_Instructions for the task_. Could you retype the lines below, starting at the line holding "The image size is (806, 591)." and stopping at the line holding "The width and", inclusive? Copy them exactly and drop the images.

_Records for this exercise_.
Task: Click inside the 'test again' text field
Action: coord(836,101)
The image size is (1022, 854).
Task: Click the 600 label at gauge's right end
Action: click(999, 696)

---

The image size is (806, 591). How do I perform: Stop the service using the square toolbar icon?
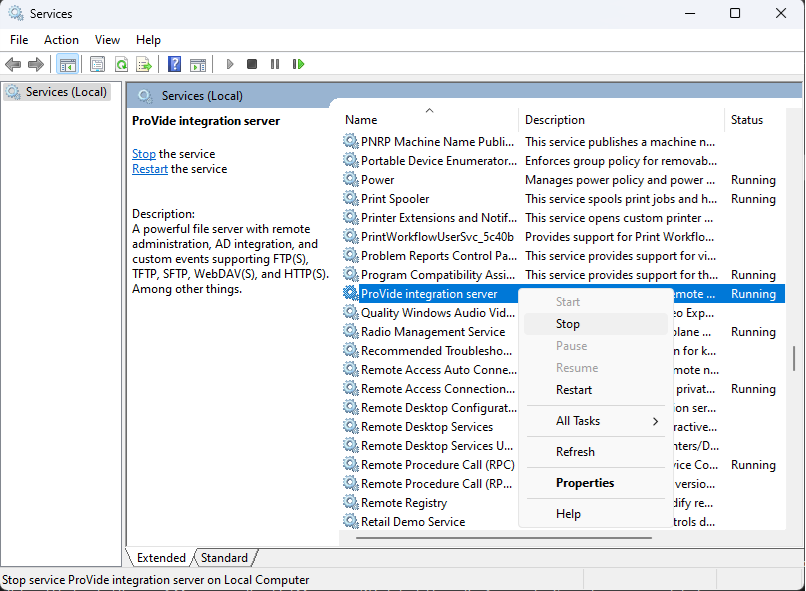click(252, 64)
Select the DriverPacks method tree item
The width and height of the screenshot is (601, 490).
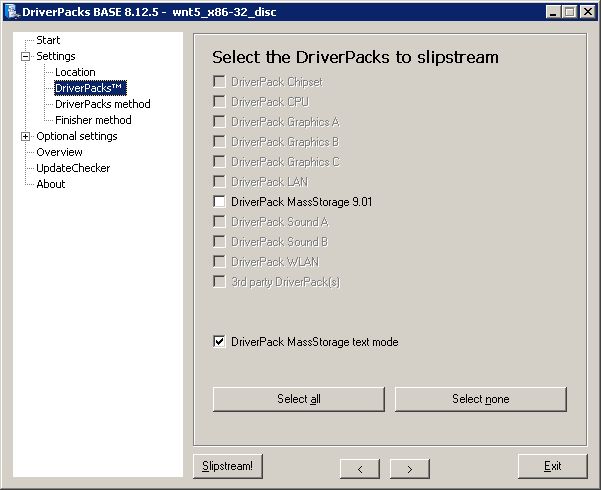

...

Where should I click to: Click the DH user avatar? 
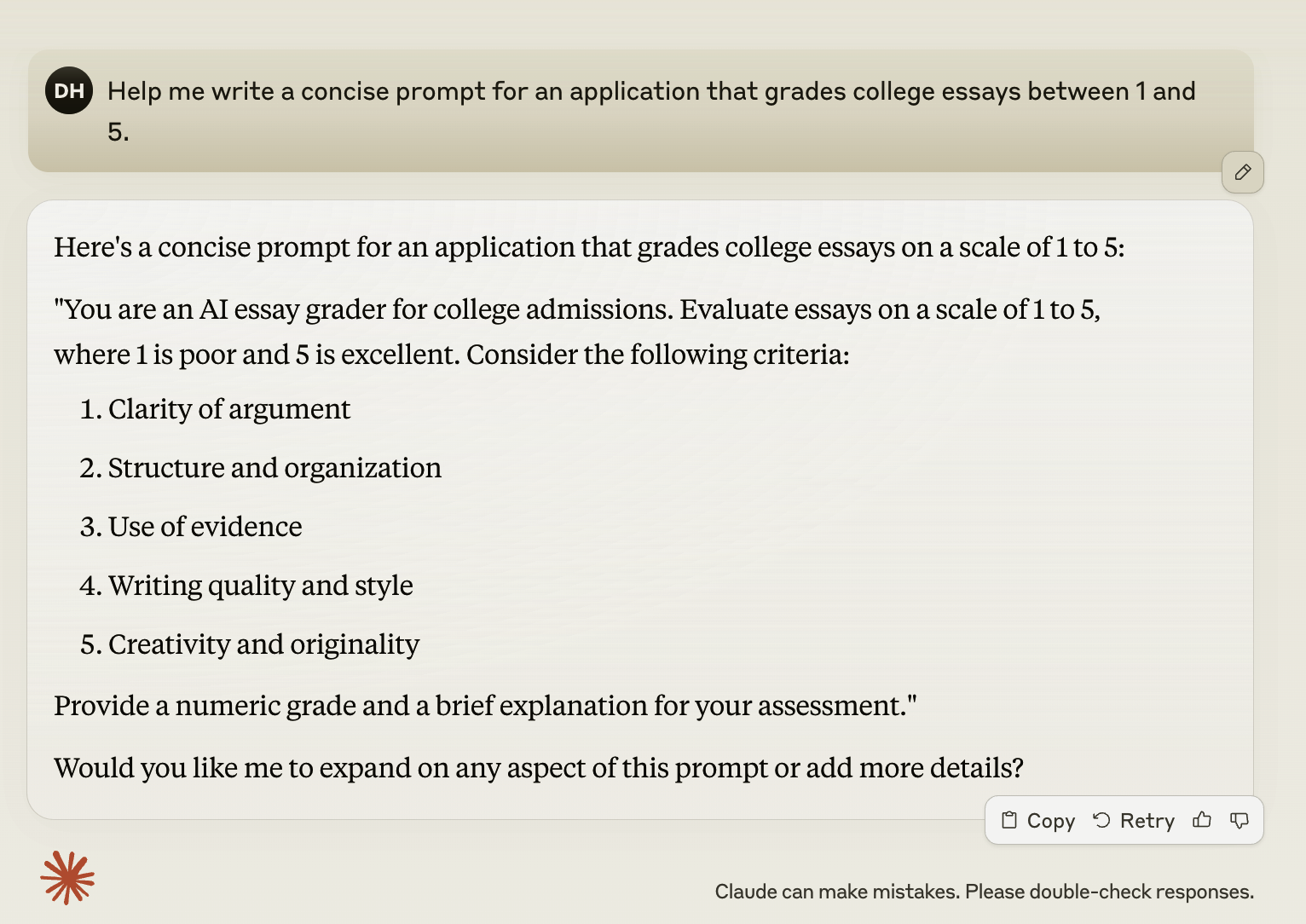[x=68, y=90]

_Final answer_.
The image size is (806, 591). How do I perform: Stop the service using the square toolbar icon?
click(252, 64)
Select the DriverPacks method tree item
The width and height of the screenshot is (601, 490).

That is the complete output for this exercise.